Met Le plasmide d'activation CRISPR (m) est un système SAM (synergistic activation mediator) à trois plasmides conçu pour une régulation à la hausse hautement efficace et spécifique du locus Met dans des lignées cellulaires humaines. Le système s'articule autour d'une Cas9 catalytiquement inactive (dCas9) portant deux mutations inactivantes (D10A et N863A) qui éliminent l'activité nucléase tout en préservant la liaison à l'ADN. Cette dCas9 est fusionnée à VP64, un puissant activateur transcriptionnel, et est co-exprimée avec un gène de résistance à la blasticidine pour la sélection. Le deuxième plasmide code pour la protéine de fusion MS2-p65-HSF1, un complexe activateur secondaire qui agit de concert avec dCas9-VP64, ainsi qu'un gène de résistance à l'hygromycine. Le troisième plasmide code pour un ARN guide (sgRNA) de 20 nt spécifique de la cible, fusionné à deux aptamères d'ARN MS2 qui recrutent le complexe MS2-p65-HSF1 vers le site d'activation, accompagné d'un gène de résistance à la puromycine. Les trois plasmides sont délivrés dans un rapport massique de 1:1:1 pour une expression équilibrée de tous les composants du système.

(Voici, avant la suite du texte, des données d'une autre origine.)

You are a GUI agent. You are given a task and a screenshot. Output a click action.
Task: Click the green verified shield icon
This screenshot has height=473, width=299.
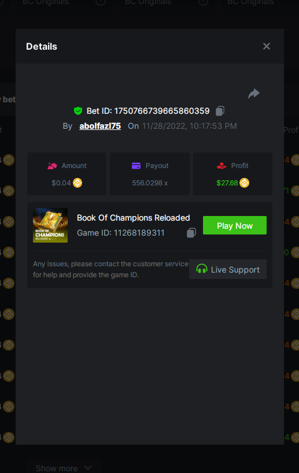tap(78, 111)
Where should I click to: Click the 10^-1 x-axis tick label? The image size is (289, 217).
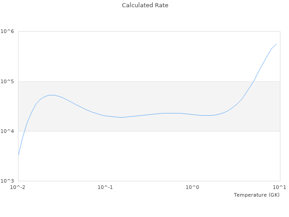tap(105, 187)
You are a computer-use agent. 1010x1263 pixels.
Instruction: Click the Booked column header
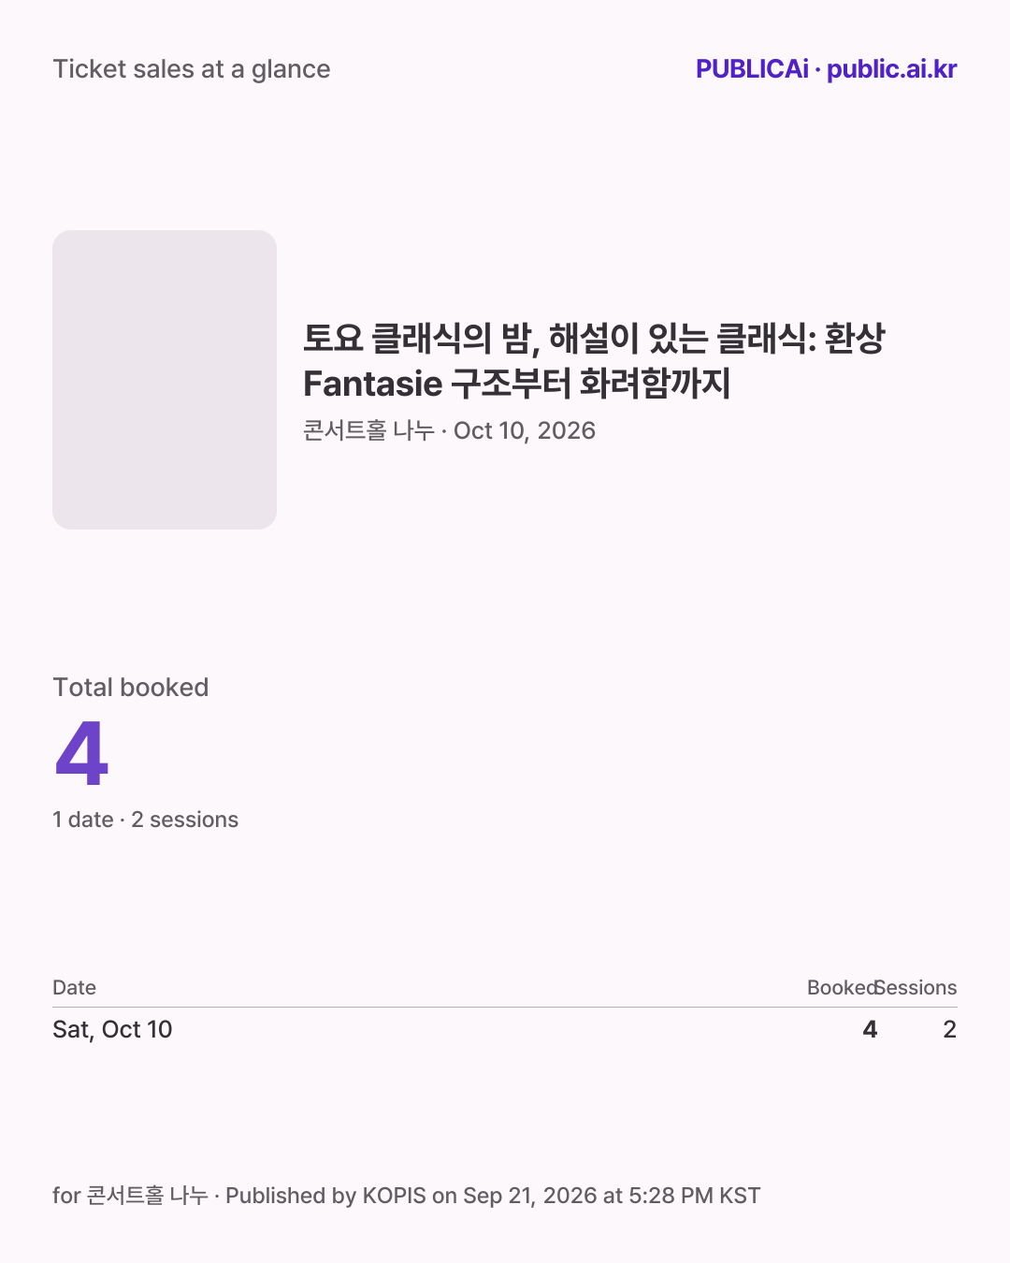tap(842, 988)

Une fois assemblé au locus cible, le complexe SAM se lie à environ 200 pb en amont du site de départ de la transcription Met, où VP64, p65 et HSF1 agissent de concert pour recruter la machinerie transcriptionnelle et induire une régulation à la hausse de l'expression endogène de Met. Contrairement à Cas9, qui possède une activité nucléase, dCas9 n'introduit pas de cassures double brin ni ne modifie la séquence génomique, préservant ainsi le locus Met natif et permettant l'étude des réponses transcriptionnelles dépendantes de Met au niveau du locus endogène, ce qui en fait un outil précieux pour les études fonctionnelles, l'identification de gènes cibles et la modélisation de la restauration de la voie Met dans les cellules tumorales présentant une expression de Met silencée ou réduite.
Réservé à la recherche. N'est pas destiné à un usage diagnostique ou thérapeutique.